The study, published in the New England Journal of Medicine, has shown the heat-stable Carbetocin is not only as safe and effective as Oxytocin, but even without refrigeration – when stored at below 30 degrees Celsius and 75 per cent relative humidity – it retains its efficacy for at least three years.

Clinical trial

WHO notes that approximately 70,000 women die annually from postpartum haemorrhage – increasing the risk that their babies will also die within a month.

In the largest clinical trial of its kind, close to 30,000 women who gave birth vaginally were studied in Argentina, Egypt, India, Kenya, Nigeria, Singapore, South Africa, Thailand, Uganda and the United Kingdom.

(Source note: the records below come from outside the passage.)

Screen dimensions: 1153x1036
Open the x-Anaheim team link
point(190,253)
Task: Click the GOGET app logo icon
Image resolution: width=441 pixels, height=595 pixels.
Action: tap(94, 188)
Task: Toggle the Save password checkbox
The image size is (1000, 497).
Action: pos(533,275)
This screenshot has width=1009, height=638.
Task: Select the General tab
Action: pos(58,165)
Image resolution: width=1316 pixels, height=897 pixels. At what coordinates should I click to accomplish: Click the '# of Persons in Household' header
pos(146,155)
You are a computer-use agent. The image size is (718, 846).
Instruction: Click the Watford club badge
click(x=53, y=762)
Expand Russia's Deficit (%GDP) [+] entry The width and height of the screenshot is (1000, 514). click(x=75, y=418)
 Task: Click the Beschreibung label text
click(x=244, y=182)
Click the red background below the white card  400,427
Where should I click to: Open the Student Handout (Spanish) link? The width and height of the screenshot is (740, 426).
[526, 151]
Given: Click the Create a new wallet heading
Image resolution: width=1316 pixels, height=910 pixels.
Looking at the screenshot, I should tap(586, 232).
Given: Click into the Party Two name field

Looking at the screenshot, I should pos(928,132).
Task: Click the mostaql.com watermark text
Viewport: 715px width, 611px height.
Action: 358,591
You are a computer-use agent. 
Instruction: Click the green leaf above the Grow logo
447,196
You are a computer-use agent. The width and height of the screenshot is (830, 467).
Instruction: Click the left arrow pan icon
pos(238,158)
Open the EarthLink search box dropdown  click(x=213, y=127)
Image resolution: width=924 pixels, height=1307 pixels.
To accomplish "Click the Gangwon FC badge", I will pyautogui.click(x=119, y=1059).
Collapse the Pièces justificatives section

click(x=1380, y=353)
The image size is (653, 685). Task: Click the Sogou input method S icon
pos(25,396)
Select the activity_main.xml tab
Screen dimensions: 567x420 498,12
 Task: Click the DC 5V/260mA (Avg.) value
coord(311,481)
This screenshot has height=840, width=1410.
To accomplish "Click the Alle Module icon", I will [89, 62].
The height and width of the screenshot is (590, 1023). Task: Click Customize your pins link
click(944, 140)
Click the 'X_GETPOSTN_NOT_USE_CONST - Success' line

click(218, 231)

Immediately after child birth, each woman was randomly injected with a single dose of either heat-stable Carbetocin or Oxytocin – revealing that both were equally effective at preventing excessive bleeding.

 “The development of a drug to prevent postpartum hemorrhage that continues to remain effective in hot and humid conditions is very good news for the millions of women who give birth in parts of the world without access to reliable refrigeration,” said Metin Gülmezoglu of WHO’s Department of Reproductive Health and Research.

While Carbetocin has not yet been cleared for use beyond clinical trials, the next steps begin with a regulatory review, countries’ approval and then consideration by WHO’s Guideline Development Group.

However, the UN health agency said on Wednesday, that following the positive trial results, it will be working to advance affordable access to the potentially lifesaving drug in countries with a high maternal death rate.